If recruiters wrote The National Curriculum

It’s long been said that our education system is failing the youth of today… Thousands of school-leavers and graduates are being rejected each year, time and time again because of a distinct lack of the ‘real-life skills’ that employers are looking for. Can we really blame our children or do our schools need a shake-up? We took a closer look at the real issues the top industry experts and leading recruitment CEO’s are facing when interviewing graduates and school-leavers recently, and got their take on how they’d shake things up ‘if recruiters wrote The National Curriculum’.

Browse the morning headlines on your daily commute and you’re bound to see a frequent topic cropping up, our education system is failing the youth of today, but how? School leavers are often being labelled work-shy and ‘entitled’ with schools labelled as ‘exam factories’ more focused on grades, league tables, OfSted reports and ticking boxes than setting students up for life in the real world. In such a talent-short market, what can we take from this and what would we do differently if recruiters wrote the National Curriculum? With Brexit on the horizon and a possible curb in highly-skilled foreign students, we have to look to our own youth population to step up and fill the skills-gap.

With the youth of today becoming ever more tech-savvy, it’s no surprise that poor communication skills are often the highest rating issue hiring managers are coming up against. With 4 in 10 companies in the UK now feeling they have no option but to self-fund basic English and literacy courses to upskill their staff, this is the first thing we’d tackle given the chance. While no one can deny we live (and work) in a tech-rich environment, it’s surely still a fundamental basic expectation that our children leave school with the ability to hold a conversation in an articulate manner and be able to engage with others? After all, the works of Shakespeare and ‘Of Mice and Men’ are great but we want to see more emphasis of class debates, topical conversations and how to engage with people from different walks of life.

Sports Day, it’s a bit like Marmite. I for one was never going to be the next Usain Bolt but that didn’t stop my drive to succeed in as many areas of my education as I could. A lack of competitive edge fuelled by an education system that is teaching our kids that ‘everyone’s a winner’ and ‘here’s a medal for turning up’ is next on the hit list. This is one that’s close to my heart after my own son came home from school one day with a certificate and a medal for Sports Day. Ever the optimist, I instantly congratulated him, before asking in which event he’d achieved it. He then proceeded to explain to me how the whole school had been given them ‘for taking part’ so as to leave no-one out. Now even at the age of 6 my son knew there was no value in this, he’d not achieved anything distinct and he’d not earned it through skill or hard work so why are we choosing to teach our kids that basically you can just ‘turn up’ in life and expect something? Nobody in recruitment needs to be told that we graft and put in the extra (usually unpaid) hours, not only for our basic, but our commission and that winning feeling, when successful, usually coupled with the sinking feeling we often experience with the highs and lows of our industry.

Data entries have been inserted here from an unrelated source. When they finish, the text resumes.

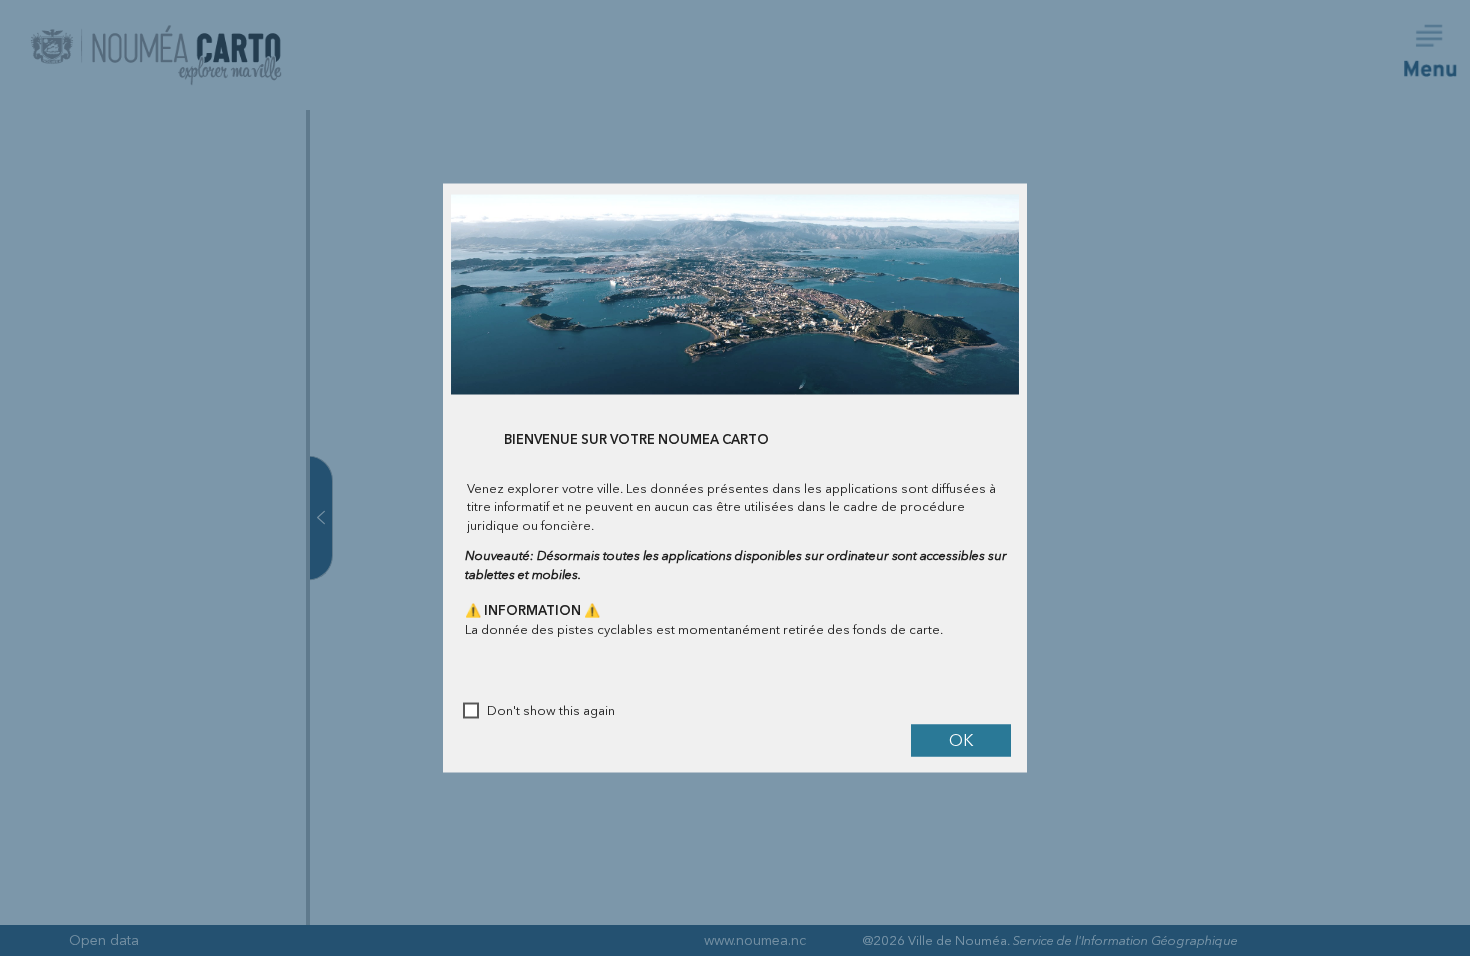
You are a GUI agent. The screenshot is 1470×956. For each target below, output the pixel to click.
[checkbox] (471, 711)
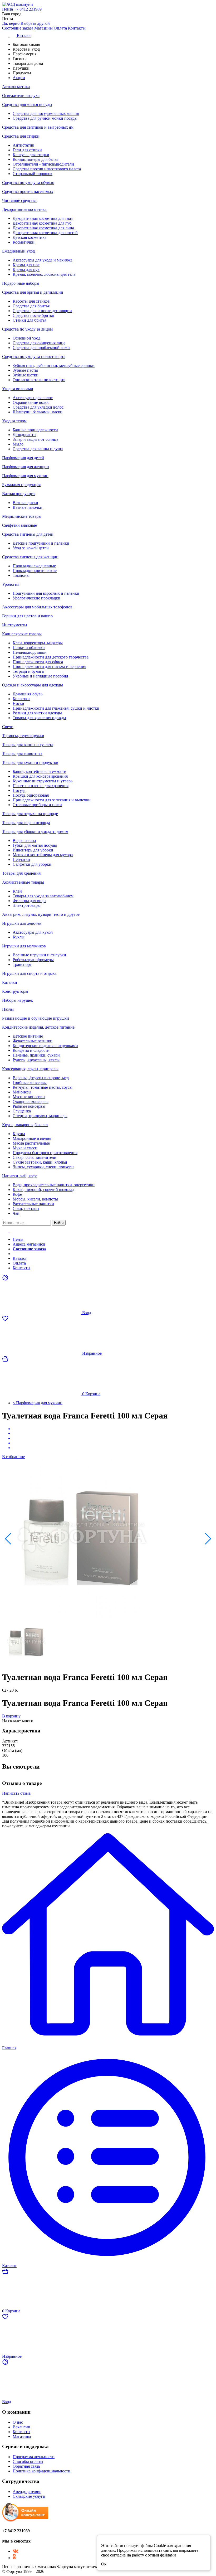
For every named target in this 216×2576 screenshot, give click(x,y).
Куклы (18, 937)
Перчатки (21, 859)
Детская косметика (29, 237)
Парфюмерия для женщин (25, 466)
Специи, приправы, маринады (40, 1115)
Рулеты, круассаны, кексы (36, 1060)
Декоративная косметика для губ (42, 223)
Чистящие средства (19, 200)
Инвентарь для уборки (33, 850)
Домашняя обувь (27, 694)
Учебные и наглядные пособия (40, 676)
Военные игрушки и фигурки (39, 955)
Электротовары (27, 905)
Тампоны (21, 575)
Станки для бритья (29, 320)
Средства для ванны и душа (38, 449)
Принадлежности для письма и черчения (49, 666)
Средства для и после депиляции (42, 310)
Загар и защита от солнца (35, 439)
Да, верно (10, 23)
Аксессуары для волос (33, 397)
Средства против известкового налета (47, 169)
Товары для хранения (21, 873)
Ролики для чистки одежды (37, 713)
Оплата (60, 28)
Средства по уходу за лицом (27, 329)
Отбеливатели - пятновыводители (43, 164)
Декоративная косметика (24, 209)
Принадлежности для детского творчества (51, 657)
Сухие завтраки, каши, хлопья (40, 1162)
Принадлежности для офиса (38, 662)
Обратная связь (26, 2466)
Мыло (18, 444)
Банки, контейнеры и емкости (39, 771)
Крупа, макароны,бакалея (25, 1124)
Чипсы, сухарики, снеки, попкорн (43, 1167)
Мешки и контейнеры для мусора (43, 855)
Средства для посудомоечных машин (46, 113)
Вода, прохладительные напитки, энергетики (54, 1185)
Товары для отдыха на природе (30, 813)
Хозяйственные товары (23, 882)
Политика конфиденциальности (41, 2471)
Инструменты (14, 625)
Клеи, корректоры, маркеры (38, 643)
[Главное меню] (9, 1230)
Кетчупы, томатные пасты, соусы (42, 1087)
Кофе (17, 1194)
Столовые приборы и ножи (37, 804)
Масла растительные (31, 1143)
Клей (17, 891)
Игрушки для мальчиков (24, 946)
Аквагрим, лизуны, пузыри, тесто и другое (41, 914)
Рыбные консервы (29, 1106)
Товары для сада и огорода (26, 822)
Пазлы (8, 1009)
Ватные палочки (27, 507)
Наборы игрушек (17, 1000)
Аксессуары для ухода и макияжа (42, 260)
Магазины (43, 28)
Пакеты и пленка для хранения (40, 785)
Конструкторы (15, 991)
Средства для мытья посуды (27, 104)
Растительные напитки (33, 1204)
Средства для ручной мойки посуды (45, 118)
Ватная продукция (18, 493)
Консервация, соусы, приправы (30, 1069)
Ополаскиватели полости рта (39, 379)
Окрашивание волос (31, 402)
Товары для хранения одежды (39, 717)
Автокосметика (16, 86)
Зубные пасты (25, 370)
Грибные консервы (30, 1082)
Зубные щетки (25, 375)
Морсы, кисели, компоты (35, 1199)
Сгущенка (22, 1111)
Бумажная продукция (21, 484)
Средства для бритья (31, 306)
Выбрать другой (35, 23)
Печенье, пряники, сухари (36, 1055)
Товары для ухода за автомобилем (43, 896)
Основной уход (26, 338)
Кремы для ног (26, 265)
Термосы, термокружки (23, 735)
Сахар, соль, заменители (34, 1157)
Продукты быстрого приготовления (45, 1152)
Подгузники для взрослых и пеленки (46, 593)
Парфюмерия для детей (23, 458)
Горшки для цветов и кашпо (27, 616)
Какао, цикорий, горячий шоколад (43, 1189)
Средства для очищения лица (39, 343)
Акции (19, 1253)
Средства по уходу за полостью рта (33, 356)
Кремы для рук (26, 269)
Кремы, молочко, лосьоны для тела (44, 274)
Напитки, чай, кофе (19, 1176)
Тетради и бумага (28, 671)
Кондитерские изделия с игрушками (45, 1045)
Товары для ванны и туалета (27, 744)
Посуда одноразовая (31, 795)
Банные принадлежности (35, 430)
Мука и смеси (25, 1148)
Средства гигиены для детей (27, 534)
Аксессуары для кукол (33, 932)
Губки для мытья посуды (35, 845)
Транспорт (22, 964)
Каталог (20, 1258)
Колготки (21, 698)
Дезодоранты (24, 434)
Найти (58, 1223)
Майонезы (22, 1092)
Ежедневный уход (18, 251)
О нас (18, 2422)
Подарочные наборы (20, 283)
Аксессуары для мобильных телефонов (37, 607)
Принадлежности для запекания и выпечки (52, 800)
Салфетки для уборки (32, 864)
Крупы (19, 1133)
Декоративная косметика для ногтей (45, 232)
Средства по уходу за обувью (28, 182)
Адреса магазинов (29, 1244)
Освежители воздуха (21, 95)
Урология (10, 584)
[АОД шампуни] (108, 4)
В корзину (11, 1716)
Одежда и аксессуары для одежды (32, 685)
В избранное (13, 1456)
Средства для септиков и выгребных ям (37, 127)
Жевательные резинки (32, 1041)
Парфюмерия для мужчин (25, 475)
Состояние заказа (17, 28)
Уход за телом (14, 421)
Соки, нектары (26, 1208)
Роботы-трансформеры (33, 959)
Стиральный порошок (32, 173)
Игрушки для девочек (21, 923)
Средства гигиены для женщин (30, 557)
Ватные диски (25, 502)
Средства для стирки (21, 136)
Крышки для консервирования (40, 776)
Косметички (24, 242)
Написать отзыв (16, 1793)
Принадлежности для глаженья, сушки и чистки (56, 708)
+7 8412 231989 (28, 9)
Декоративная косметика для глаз (42, 218)
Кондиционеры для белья (35, 159)
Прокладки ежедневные (34, 566)
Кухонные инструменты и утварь (42, 781)
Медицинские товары (21, 516)
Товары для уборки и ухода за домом (35, 831)
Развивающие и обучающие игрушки (35, 1018)
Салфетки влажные (19, 525)
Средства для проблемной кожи (41, 347)
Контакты (77, 28)
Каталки (9, 982)
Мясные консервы (29, 1097)
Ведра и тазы (24, 840)
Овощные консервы (30, 1101)
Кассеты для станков (31, 301)
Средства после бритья (33, 315)
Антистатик (23, 145)
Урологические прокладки (36, 598)
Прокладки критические (35, 570)
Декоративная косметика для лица (43, 228)
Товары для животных (22, 753)
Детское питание (28, 1036)
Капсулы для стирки (31, 154)
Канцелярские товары (22, 634)
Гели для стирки (27, 150)
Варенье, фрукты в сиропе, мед (41, 1078)
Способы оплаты (28, 2461)
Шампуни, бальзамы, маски (37, 412)
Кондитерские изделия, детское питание (38, 1027)
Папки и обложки (29, 647)
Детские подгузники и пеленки (41, 543)
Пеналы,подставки (30, 652)
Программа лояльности (34, 2456)
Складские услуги (29, 2496)
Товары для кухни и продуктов (30, 762)
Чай (16, 1213)
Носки (18, 703)
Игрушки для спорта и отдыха (29, 973)
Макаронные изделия (32, 1138)
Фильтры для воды (29, 900)
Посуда (19, 790)
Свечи (7, 726)
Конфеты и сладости (31, 1050)
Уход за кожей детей (31, 548)
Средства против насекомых (27, 191)
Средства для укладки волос (38, 407)
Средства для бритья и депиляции (32, 292)
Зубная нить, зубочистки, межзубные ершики (54, 365)
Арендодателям (27, 2491)
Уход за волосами (17, 388)
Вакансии (21, 2427)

Nothing makes me feel more my age than when the words ‘the youth of today’ escape my lips. Generally, I still like to imagine I’m not that far-gone from being one myself but what usually follows is a rant about a lack of basic work ethics and a piss-poor attitude to most things that don’t involve some form of social media, selfies or new-found emoji. Again the education system seems poorly equipped to tackle head-on the behavioural issues of our younger generation. Now while I won’t stereotype all kids as the same, we do seem to be breeding an entire generation of self-entitled, brat-like, kids who lack any of the morals, values, behaviours and attitudes required to meet basic business expectations. Punctuality and time keeping are usually big issues along with honesty and dependability. Surely if we can’t teach our kids to get up out of their pits and arrive to school on time, what hope do we have when we’re hiring them in years to come?

I’d be interested to hear your thoughts on where you feel the education system is failing our next generation and what shake-ups you’d implement to tackle the issues our hiring managers are facing today. And if by chance you’re a teen reading this, then I’m sorry, the world isn’t fixed with pretty rose-tinted filter and there are no prizes for last place. It’s not that we don’t care or lack empathy, it’s that we’re all here working damned hard to achieve what we set out to, and the sooner school system begins to echo this ethos the better.